A mon avis, les cas rapportés dans ce chapitre montrent que le noyau de la psychose infantile doit être recherché dans l’une ou l’autre distorsion, que nous avons décrite, de la phase symbiotique. Dans le premier cas, ce qui était au cœur du trouble psychotique, c’était l’évidente non-disponibilité émotionnelle de la mère, qui oscillait entre une intimité purement physique extrême pendant la tétée, et surtout la destructivité de ses crises de rage imprévisibles. Ces expériences contrastantes conduisirent l’enfant à un rejet autistique de tout contact humain et à la perte de la dimension animée de l’univers de la réalité. Il était impossible dans ce cas d’évaluer avec un quelconque degré de précision les facteurs constitutionnels.
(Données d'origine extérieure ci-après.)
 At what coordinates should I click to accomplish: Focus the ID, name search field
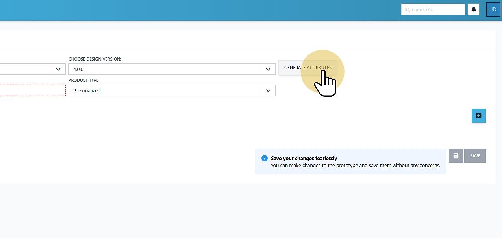pyautogui.click(x=433, y=9)
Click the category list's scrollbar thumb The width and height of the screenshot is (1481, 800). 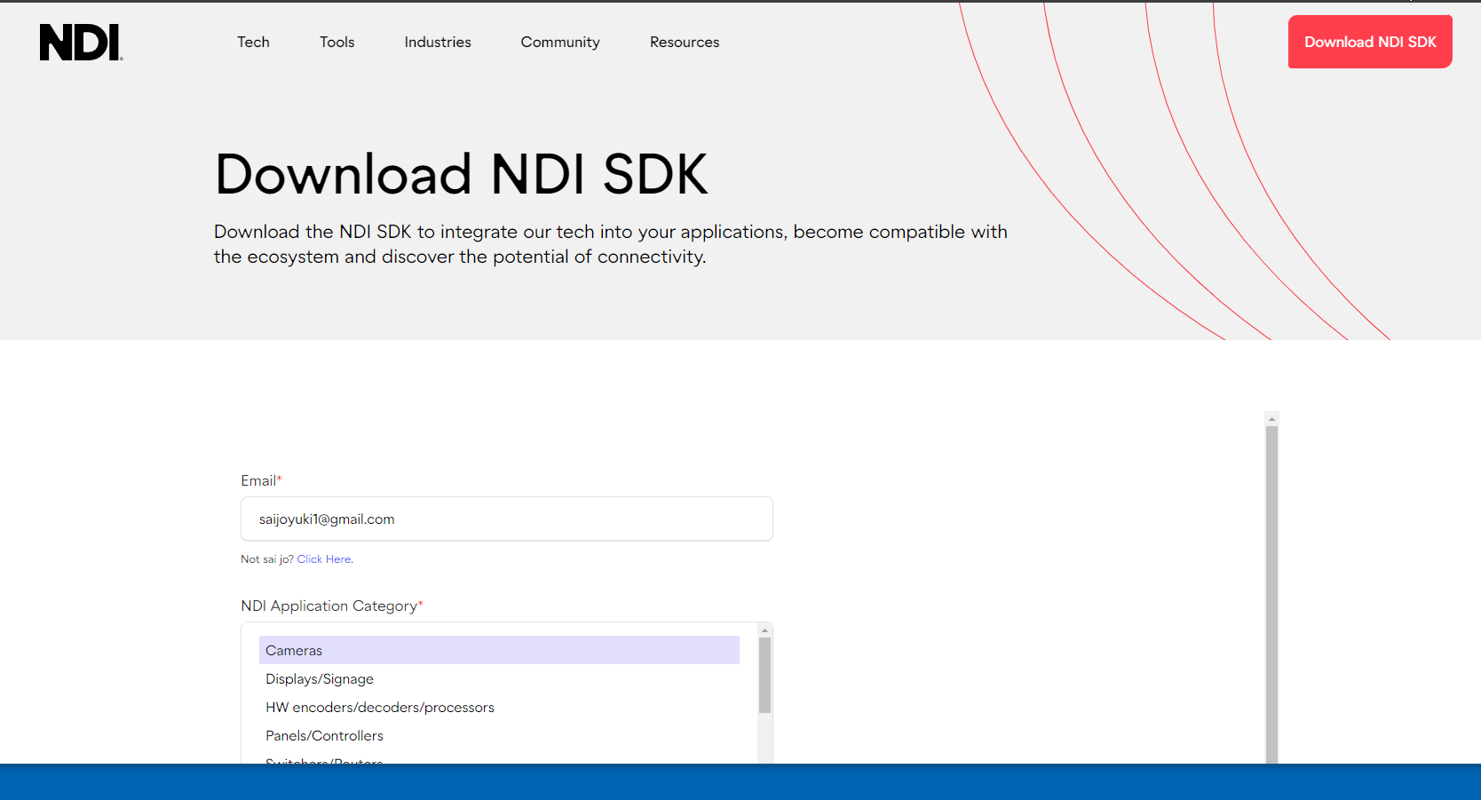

Dans le second cas, c’était au contraire l’omniprésence de la mère qui créait une intrusion et une interférence insoutenables dans la structuration du moi en voie d’éclosion, qui était peut-être vulnérable par constitution et probablement par prédisposition. Il était donc impossible pour le nourrisson de faire à son propre rythme l’expérience de l’alternance normale des séquences de gratification-frustration ; il en résulta aussi que le processus d’individuation de la période de séparation-individuation devint un processus dominé par une panique profonde.

Dans le troisième cas, la psychose de la mère empêcha totalement le processus de séparation-individuation. L’enfant ne développa que des représentations d’objets partiels et son schéma corporel demeura fragmenté. Et tout cela était faussement associé.

Dans tous ces cas, nous pouvons voir que ce fut d’abord et essentiellement dans des distorsions graves de la symbiose normale que s’enracina la psychose infantile.